— Start —

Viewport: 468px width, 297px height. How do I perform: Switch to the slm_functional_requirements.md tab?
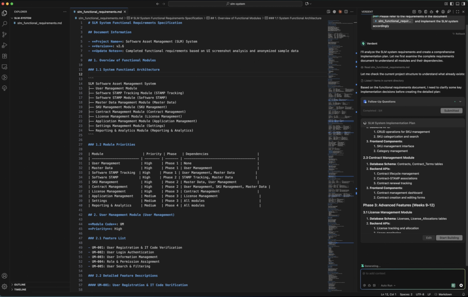(x=99, y=11)
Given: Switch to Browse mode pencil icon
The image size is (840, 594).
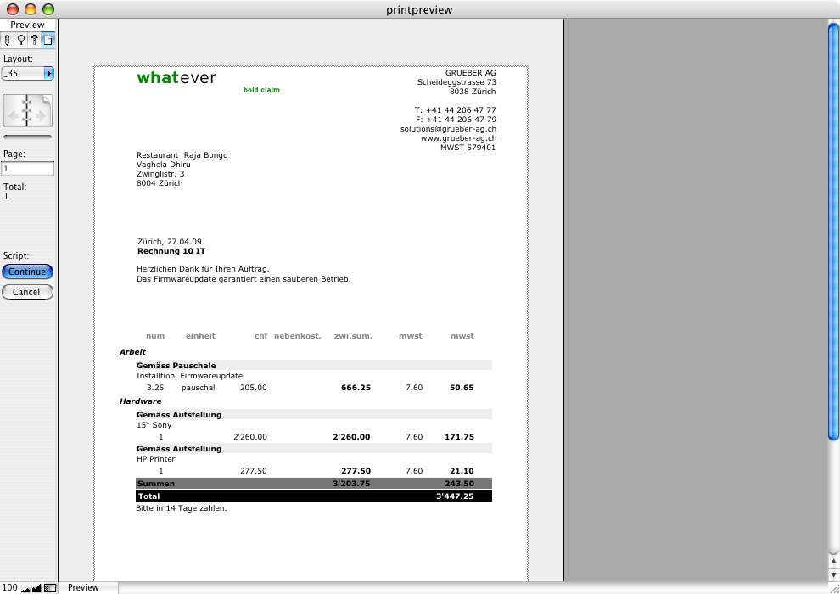Looking at the screenshot, I should (8, 40).

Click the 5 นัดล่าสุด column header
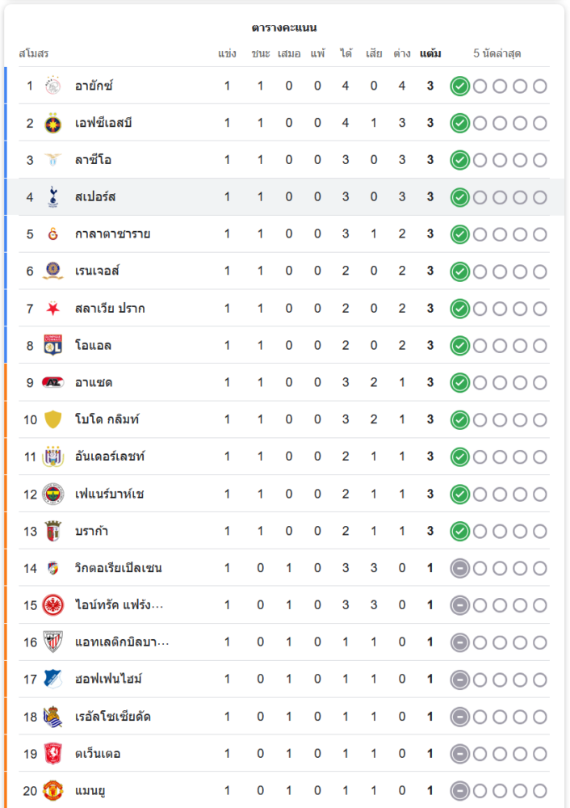point(497,53)
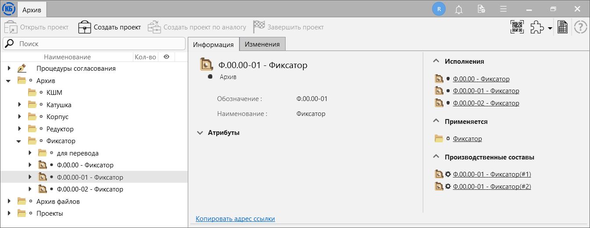This screenshot has width=590, height=228.
Task: Open the user profile avatar R
Action: tap(439, 9)
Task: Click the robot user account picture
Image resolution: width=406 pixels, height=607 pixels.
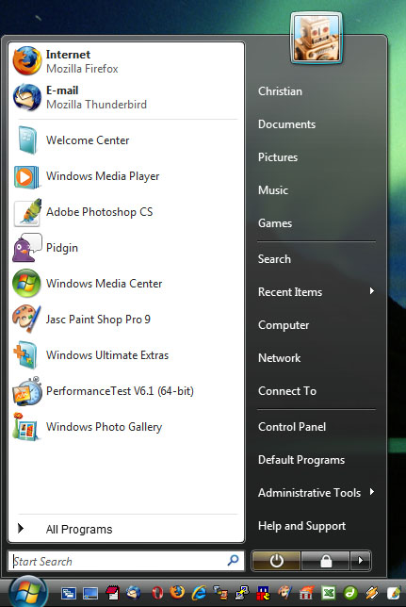Action: pos(317,39)

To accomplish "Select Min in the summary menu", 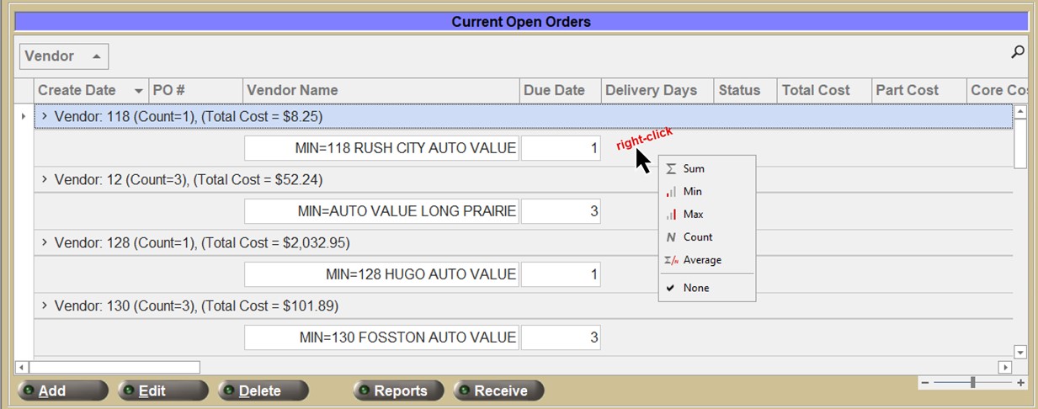I will point(692,192).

— End —

» **EXERCISE TASK**: Reproduce the listing from its beginning up to and including the line with "Action: tap(439, 9)", substituting "table heading" for "column header" and leaving everything else unchanged. Leave the pictures out.

» **ANSWER**:
Viewport: 468px width, 297px height. How do I perform: Switch to the slm_functional_requirements.md tab?
(x=99, y=11)
Given: Switch to Browse mode pencil icon
The image size is (840, 594).
Looking at the screenshot, I should (8, 40).

Click the 5 นัดล่าสุด table heading
point(497,53)
This screenshot has width=590, height=228.
Task: Open the user profile avatar R
Action: tap(439, 9)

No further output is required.